GOAL OF THE EXERCISE | Output, word for word, each line from the one with "This screenshot has width=868, height=263." through the end of the listing below, excluding every picture.

DATA SUPPLIED |

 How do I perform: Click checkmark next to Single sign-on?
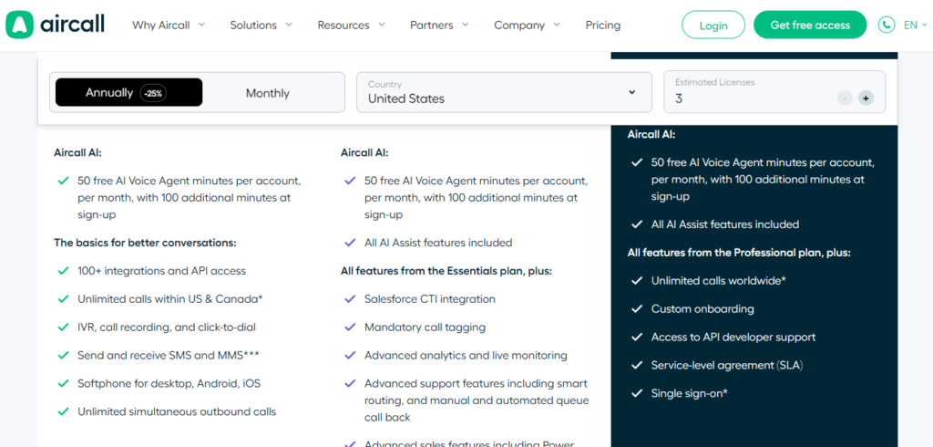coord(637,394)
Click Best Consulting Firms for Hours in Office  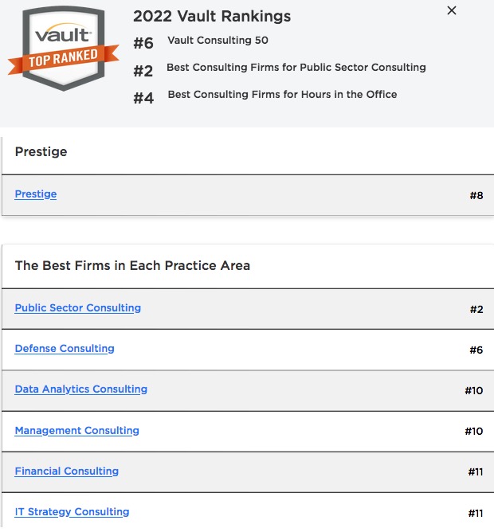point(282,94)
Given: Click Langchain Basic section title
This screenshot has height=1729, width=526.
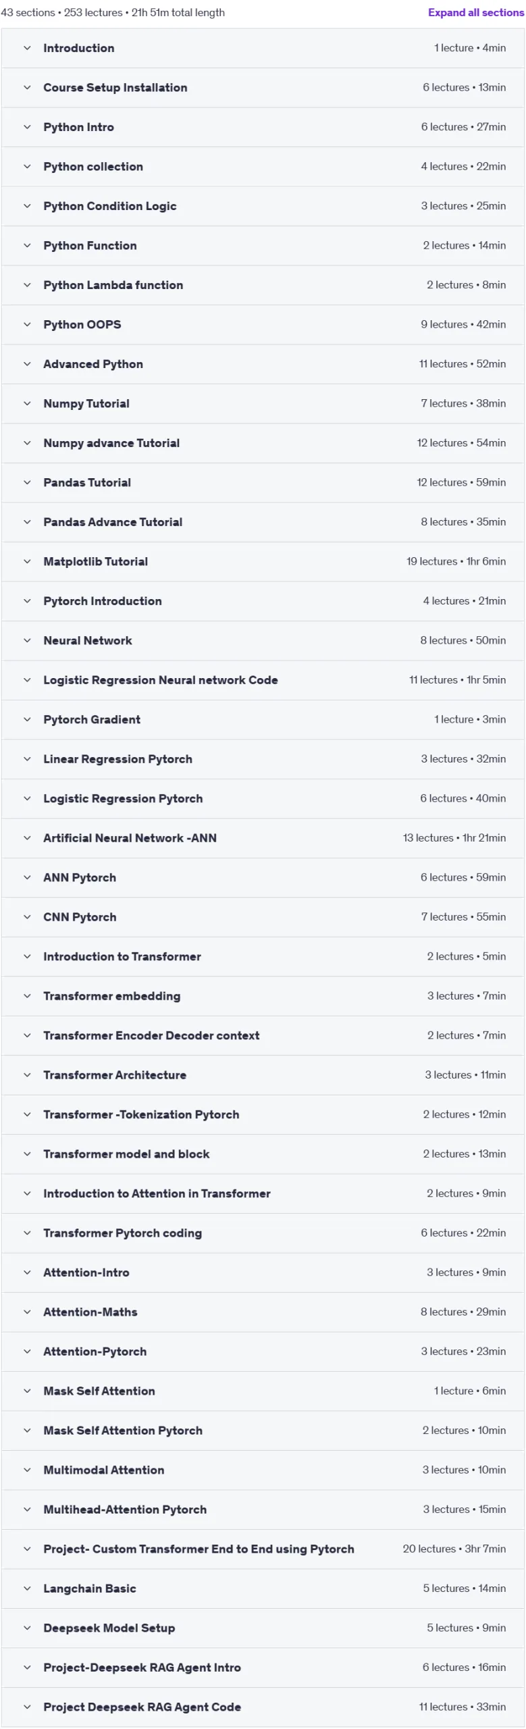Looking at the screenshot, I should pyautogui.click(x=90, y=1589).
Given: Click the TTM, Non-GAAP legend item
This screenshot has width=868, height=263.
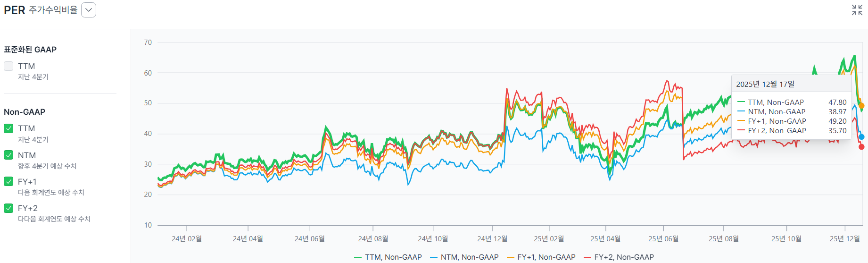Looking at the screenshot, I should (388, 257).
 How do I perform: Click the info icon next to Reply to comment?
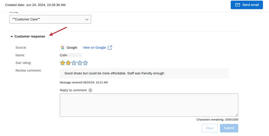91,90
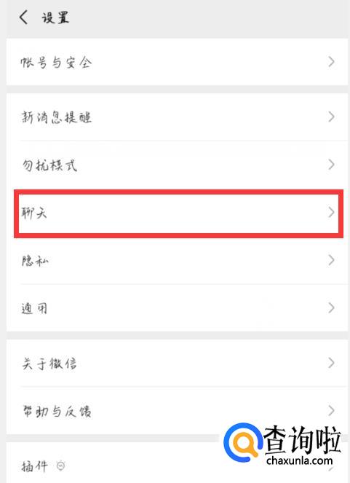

PROBLEM SOLUTION |
This screenshot has width=868, height=263.
Looking at the screenshot, I should (388, 257).
 How do I perform: Click the info icon next to Reply to comment?
91,90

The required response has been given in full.